14 Temmuz 2022 Perşembe

DİVAN-I KEBİR 7-8 CİLT 5530 İNCİ BEYİT

 (Mevlâna hazretleri Şems Hazretlerini anlatıyor)

5530. Sen, her gün çalışır-çabalar, yavaş-yavaş birşeyceğiz bilirsin hani.,

Yürü, ona kul-köle (Sevgiyle bağlan, sevgi, dostluk bağlılığı gösteren) ol, o birdenbire, hemencecik bilir.


Hüküm verileceği zaman ıkrâr edişte (Açıkça söylemede, kabul etmede), tanık oluşta (Görmede ve duymada, şahit olmada) tutsağa benziyorsun;

Sufinin (Kendini Allah'a adamışların) bedeniyse tanıklıkta ıkrarın (Açıkça söylenip söylenmediğini, kabul etmediğini) gönlündekini (Kalbindeki duyguların kaynağından) bile bilir.
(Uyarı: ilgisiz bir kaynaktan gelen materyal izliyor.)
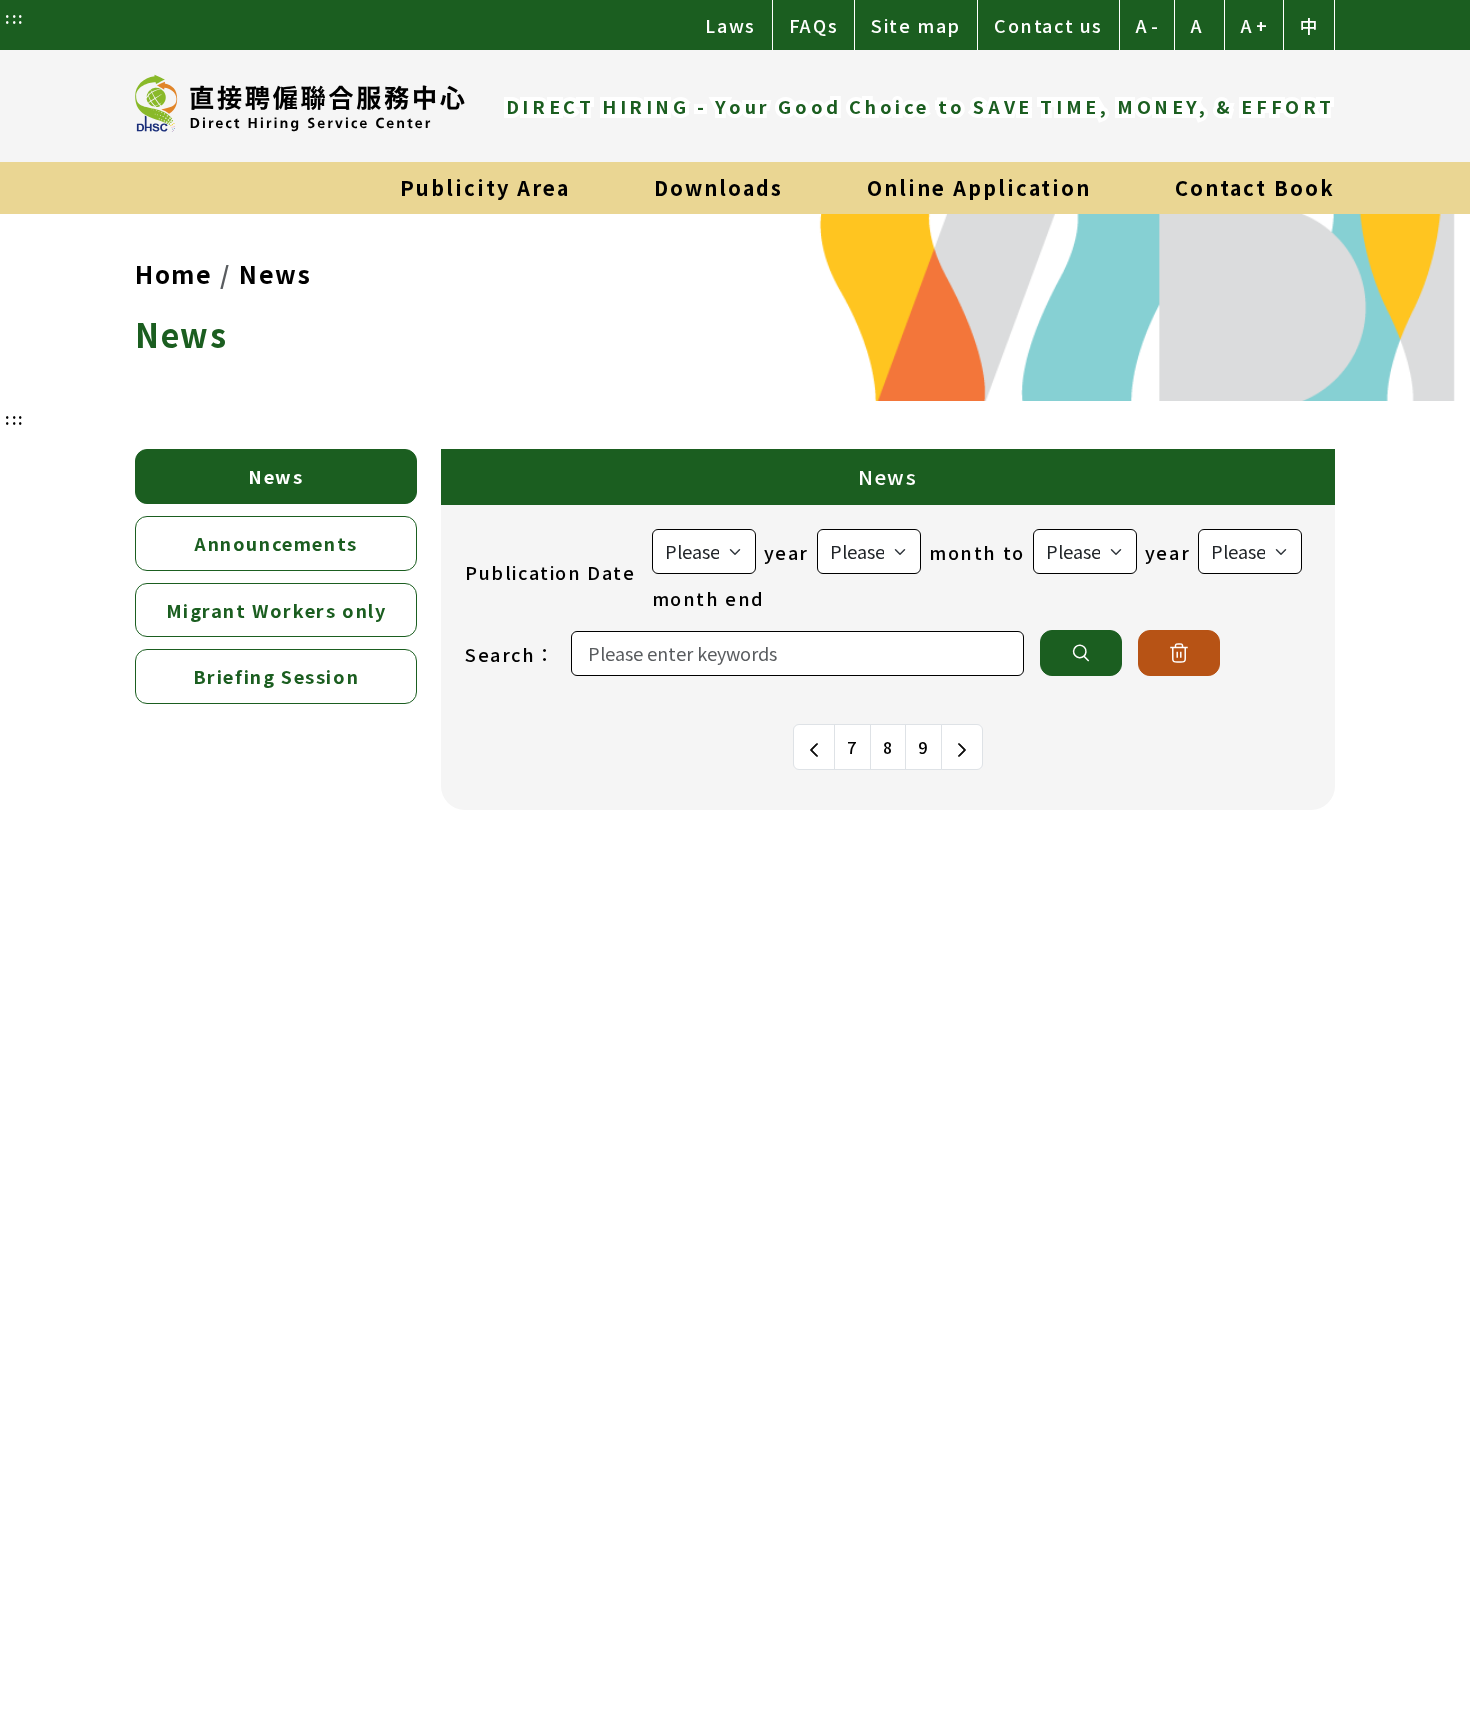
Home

Ne mutlu o kişiye ki bize döndü, tümden teslim oldu, razılık (Uygun buldu, beğendi, benimsedi, istedi, kabul etti) kesildi.,

Aşka mal oldu (Aşırı sevgi ve bağlılık duygusunun değeri karşılığında sahip oldu), deliliğe rehin verildi (Geri alınmak şartıyla aklını ve değerlerini verdi);



Bakışı, tümden güneşe döndü (Aydınlattı, sıcaklık verdi);

Toprak, bakışıyla altın kesildi (Değerli hale geldi).,

Keremde ( Soylulukta, ululukta, büyüklükte, asalette) incilerle (Şekli değişmeyen hakikati olduğu gibi söyleyen sözlerle) dolu bir denize döndü;

Yürüyüşte seher yeline benzedi.


Aşk padişahı onu çekti, bağrına bastı;

Bütün halktan kesildi (Uzaklaştı) o.,

Aşk bakışı seçti onu da bütün dileklerine erişiverdi.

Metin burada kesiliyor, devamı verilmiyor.